На премьере в Московском Доме кино Григорий Чухрай, представ­ляя наш фильм, сказал:

— Фильм, который вы увидите, создан единомышленниками. Та­кие фильмы не делаются в одиночку. Такие фильмы можно сделать только с единомышленниками. С первого кадра я их вижу: режиссера, оператора, художника, гримера, костюмера, актеров... Я поздравляю вас! У вашего фильма прекрасное будущее. Спасибо за фильм!

Потом была премьера в колхозе Олиферки, где снимали хутор. Народу набилось много, пришли все: старики, женщины, дети. В зале яблоку негде было упасть! Пришли те, кто видел наши съемки, знал нас, помогал группе. После фильма они все плакали. От фильма ли, от радости, от ужаса, обрушившегося на них — не знаю. Люди сидели и плакали, как плакала моя мама. Я ни в чем не соврал, снял то, что написал Быков, я прожил вместе со своими героями их жизнь, которая для меня вместилась в один год. Я прожил их жизнь, которая в детстве была моей, прожил честно, как должен прожить художник, взявшийся за экранизацию такого замечательного произведения, каким является повесть Василя Быкова "Знак беды".

Никогда не забуду фойе Большого театра в Минске. Юбилей Мак­сима Танка. Собралась вся творческая элита нашей страны. Я поднима­юсь по ступенькам в зал и вижу Василя Владимировича Быкова. Мы поздоровались, и вдруг он говорит:

— Что вы делаете? Снимаете?

— Нет.

Стоим и молчим. Вокруг нас люди, знакомые и незнакомые.

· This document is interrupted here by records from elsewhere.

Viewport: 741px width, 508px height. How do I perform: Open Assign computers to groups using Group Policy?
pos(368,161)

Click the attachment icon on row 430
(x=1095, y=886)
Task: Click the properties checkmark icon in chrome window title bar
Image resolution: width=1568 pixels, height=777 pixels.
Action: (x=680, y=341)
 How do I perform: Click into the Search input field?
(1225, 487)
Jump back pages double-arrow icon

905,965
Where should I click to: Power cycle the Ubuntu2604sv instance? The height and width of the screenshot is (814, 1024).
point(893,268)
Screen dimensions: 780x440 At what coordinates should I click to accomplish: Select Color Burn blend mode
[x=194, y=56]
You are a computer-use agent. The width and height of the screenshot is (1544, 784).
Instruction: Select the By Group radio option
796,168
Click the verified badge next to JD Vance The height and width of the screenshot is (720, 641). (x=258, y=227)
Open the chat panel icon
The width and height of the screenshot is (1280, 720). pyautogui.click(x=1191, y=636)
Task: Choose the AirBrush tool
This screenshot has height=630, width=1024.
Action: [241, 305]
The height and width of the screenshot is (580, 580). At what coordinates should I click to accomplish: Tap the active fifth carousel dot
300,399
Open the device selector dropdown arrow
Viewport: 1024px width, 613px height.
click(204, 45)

— Я слышал, вы повесть закончили,— говорю я.

— Закончил.

И опять молчание.

— Можно почитать? — осторожно спросил я.

— Я хотел вам предложить...— Он смотрит на меня и улыбается.— Мне кажется, это ваш материал...

Я два дня запоем читал рукопись и плакал! Звонил Быкову на Танковую и кричал, что потрясен, хочу снимать, это все про мою маму!

— Снимайте!

Это было осенью 1984 года.

— Вы должны для себя решить,— говорил по телефону Быков.— Вы еще не понимаете, на что идете. Нужен характер. Художник без характера — не художник. Кстати, и без здоровья тоже...

— Я понимаю...

Я тогда еще не все понимал. Я интуитивно шел следом за своим Ан­гелом. Пойму Быкова только в конце фильма, когда начнутся мытарства.

— С фильмом будет не все просто, — предсказал Василь Владими­рович. — Все зависит от вас. Я вам не помощник. Я сделал свое, теперь дело за вами.

С юбилея Максима Танка началась моя вторая жизнь в кинемато­графе. Не было дня, чтобы я не звонил на Танковую. В течение трех лет! Ежедневно! Благодаря этим звонкам я стал другим человеком.